Texto proporcionado:
'''
Muchas gracias fernandoae, aver si consigo aclarar unas dudas. La duda que tengo un poco es que a que frecuencia se debería hacer trabajar a los leds. Yo tengo en mente 1Khz pero en cada web que miro cada uno pone la frecuencia que le da la gana (500hz, 10Khz, 30Khz, 100Khz)  . Tambíén otra cosa, por poner un ejemplo, un led con corriente continua soporta 20mA de intensidad media máxima. Si se alimenta por medio de un astable con un duty cycle del 50% entonces el tiempo que se mantiene encendido es la mitad en cada ciclo, entonces se puede aumentar la corriente del led el doble (40mA) y se mantiene igual la intensidad media máxima por lo que el diodo no se destruye. Al aumentar la intensidad también aumenta la luminosidad, concretamente se eleva al cuadrado (casi) de la intensidad. Al tener un duty cycle del 50% entonces la corriente puede ser el doble y entonces aumenta la luminosidad cuatro veces, pero, en realidad aumenta la luminosidad cuatro veces? Aquí es donde tengo otra duda porque si la mitad del tiempo el led permanece apagado entonces a nuestros ojos que se ve cuatro veces mas luminoso, dos veces mas luminoso o se ve igual que en continua.  
Saludos!


----------



## fernandoae

"pero, en realidad aumenta la luminosidad cuatro veces?"
Eso es lo que te permite determinar el "LED TESTER"... el fotodiodo permite ver hasta que punto se incrementa la intensidad luminosa.
La alternativa de usar un 555 con ancho y frecuencia variable tambièn es vàlida.


----------



## Nilfred

+1 ¿El LED pulsado a corriente media X ilumina mas a simple vista que en DC a corriente X?
Los números dicen que si, pero esto tiene toda la pinta que algo se va a quemar:
Tengo un L293NE (Puente H) un 555, un 556, y un par de diodos blancos de 30mA en antiparalelo montados en el protoboard, la idea es mandarle una alterna, cuadrada, duty 50% a los LEDs.
Si todo sale bien deberían iluminar mas y sin pestañeos.
Si ven que voy mal encaminado, avisen antes que queme algo.


----------



## unleased!

Bueno, monté un sencillo circuito con leds verdes de color difuso. Configuré un 555 en modo astable a una frecuencia de 720Hz con un duty cycle del 50% y alimenté el circuito con 12V. Calculé una resistencia (puse una de 1KΩ) para conectar uno de los diodos directo a la alimentación funcionando a 2.2V y 10mA, y así me sirve de referencia. Debido a la configuración del 555 calculé la resistencia para que por el otro diodo pase el doble de corriente (20mA) y como la mitad del tiempo el led permanece apagado entonces la intensidad media máxima es de 10mA. El resultado que me dió es que ante mis ojos ilumina lo mismo el diodo conectado directamente a corriente continua que el diodo que recibe el doble de corriente (y que debería iluminar 4 veces mas) a "pulsos".  entonces, de que sirve alimentarlo a mayor corriente en la mitad del tiempo si la luminosidad que se percibe es la misma?  Veo que el gasto energetico es mayor, obteniendo el mismo resultado. Aver que tal le va a nilfred...
'''
Tarea:
En el texto sobre LED alimentados por pulsos, ¿a qué frecuencia configuró unleased! el 555 en modo astable?

Datos:
'''
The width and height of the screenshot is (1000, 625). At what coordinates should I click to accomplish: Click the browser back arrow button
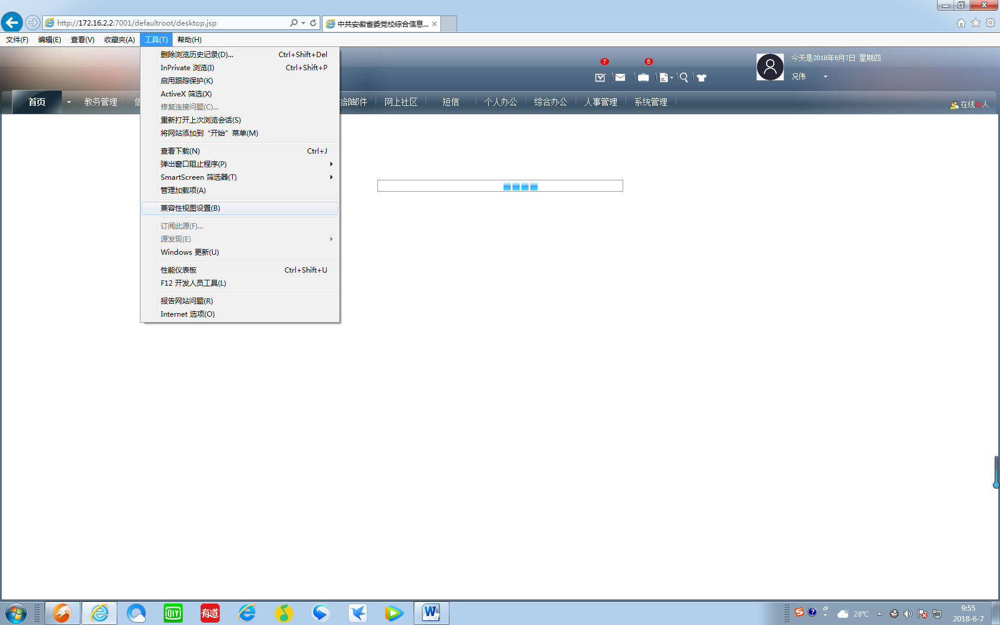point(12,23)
'''
'''
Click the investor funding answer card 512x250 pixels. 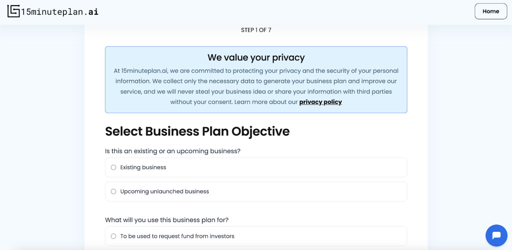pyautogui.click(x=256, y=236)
'''
Resultado final:
Lo configuró a una frecuencia de 720 Hz.